The best argument against Anova is to show how the analysis will look like if we used parameter estimation instead. With complex experimental design this means that we will use regression. Most psychologists think of linear regression. However, the approach extends to general linear models of the sort $y=f(b_0+b_1\cdot x_1 + b_2\cdot x_2 \dots)$. Linear regression is just a special case when $f(\cdot)$ is the identity function $y=x$.

When the outcome variable takes binary values $0,1$ then it is better to use logistic regression than the linear regression.
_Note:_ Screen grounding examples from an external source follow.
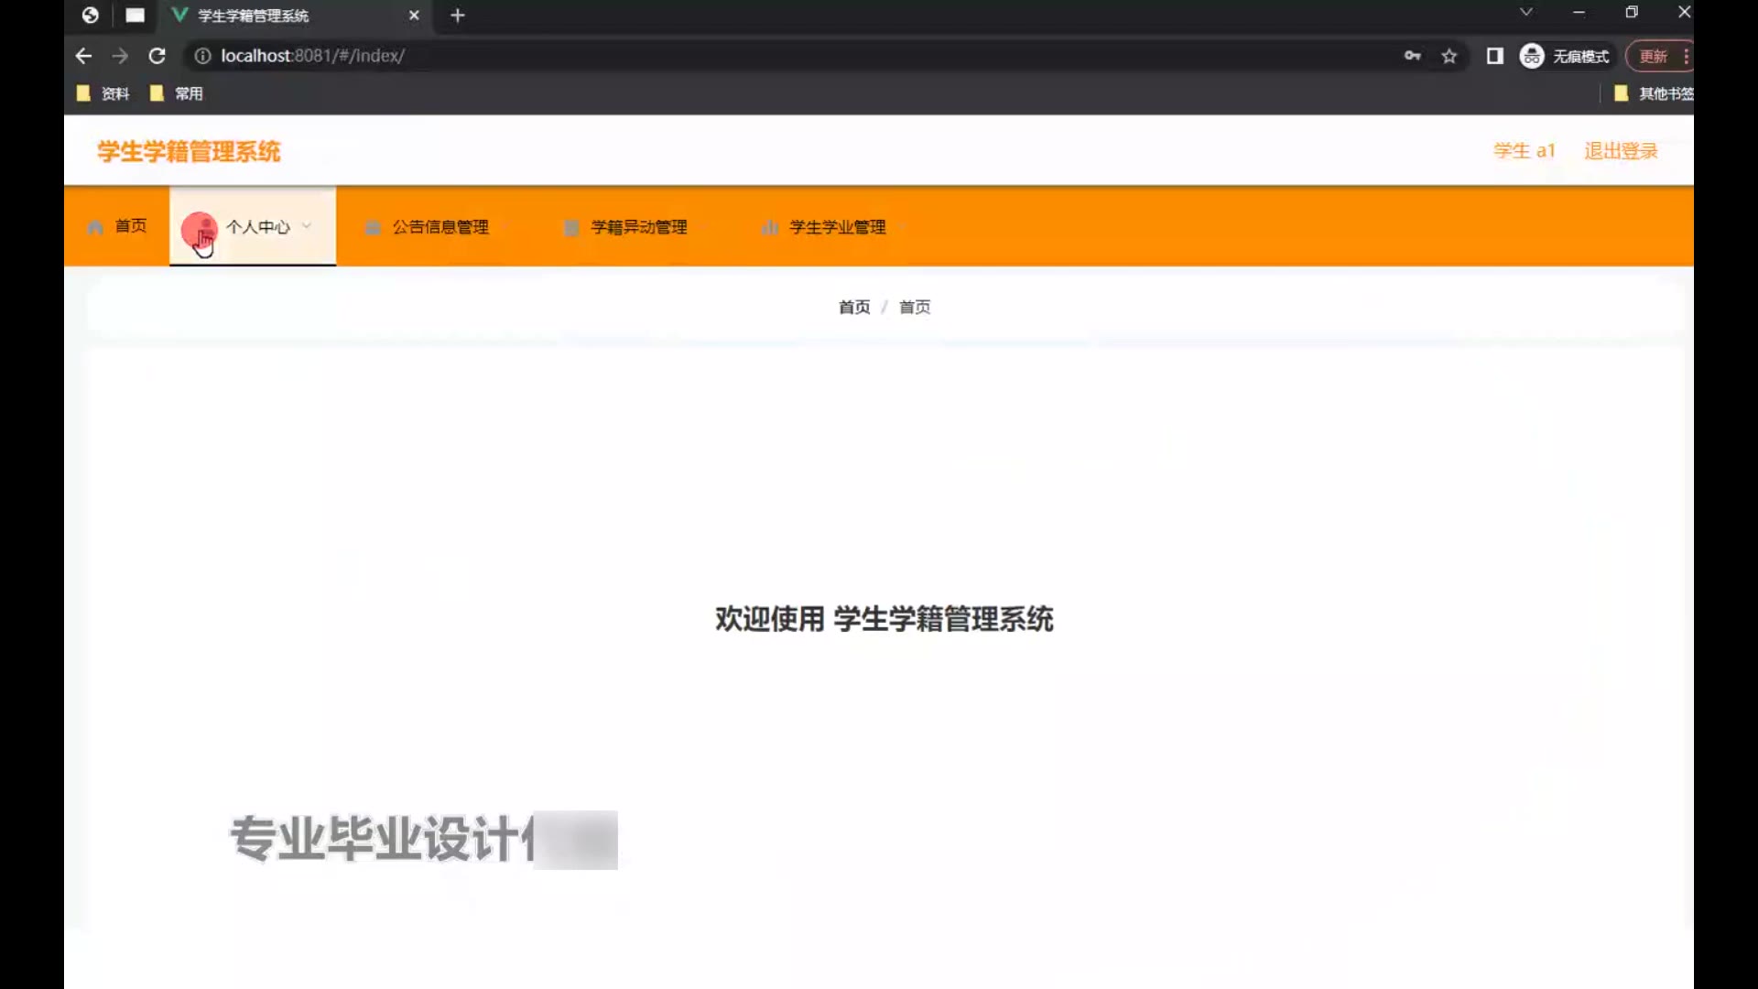Open the 学生学业管理 menu
This screenshot has height=989, width=1758.
[837, 227]
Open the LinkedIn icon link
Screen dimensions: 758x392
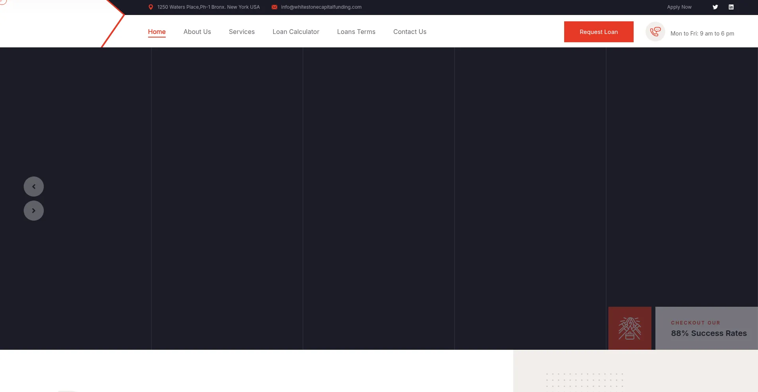point(731,7)
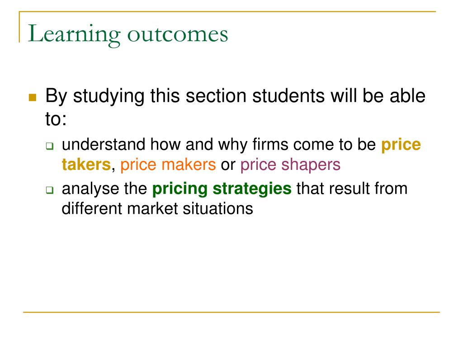
Task: Click the word 'to:' on second line
Action: (56, 119)
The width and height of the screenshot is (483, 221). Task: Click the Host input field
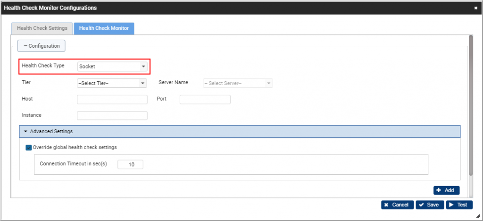112,99
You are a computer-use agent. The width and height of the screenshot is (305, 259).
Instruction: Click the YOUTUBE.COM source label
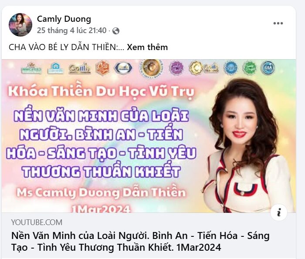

Here the link function is $f(x)= 1/(1+e^{-x})$ is the logistic function. As with any kind of data the default approach in psychology research is to analyze binary outcomes with Anova. Let's see what are the consequences.

In our first demonstration we will take a look at a study by Mussel and colleagues published in JDM.

The study investigated whether a smiling/angry/neutral face influences collaboration in an ultimatum game (i.e. prisoner's dilemma with no iteration). The subjects were shown facial expression of the opponent avatar and the amount of money he offered. Then they were asked whether they wish to collaborate. The oppenet could propose the share a fraction from the total of 14 cents. The offers ranged from 7c (overly fair) to 1c (unfair) in 1c steps and subjects decided whether they accept the offer or not. The authors also varied whether the face was male or female. The combination of these factors gives us 2x3x7=42 stimuli. Each of 1326 subjects was shown all 42 stimuli in random order and either collaborated (1) or not (0). Trial ended if subjects failed to respond within a 3 second time limit. In the data set these trials were noted as missing values. Next, authors replaced missing values with subject-wise averages. They then analysed the data with a repeated measures Anova with two factors: fairness (7 levels) and face expression (3 levels). As the high N suggests both main-effects and their interaction were significant. Also all post-hoc comparisons were significant (p<.05, bonf. corrected). Smiling conditions had higher collaboration rate than neutral and neutral was in turn higher than angry. When subjects were offered more money they collaborated more. So what can we conclude? Not much. Smiling face increases the offer acceptance. More generous offer does also increase acceptance. No clue where the interaction comes from.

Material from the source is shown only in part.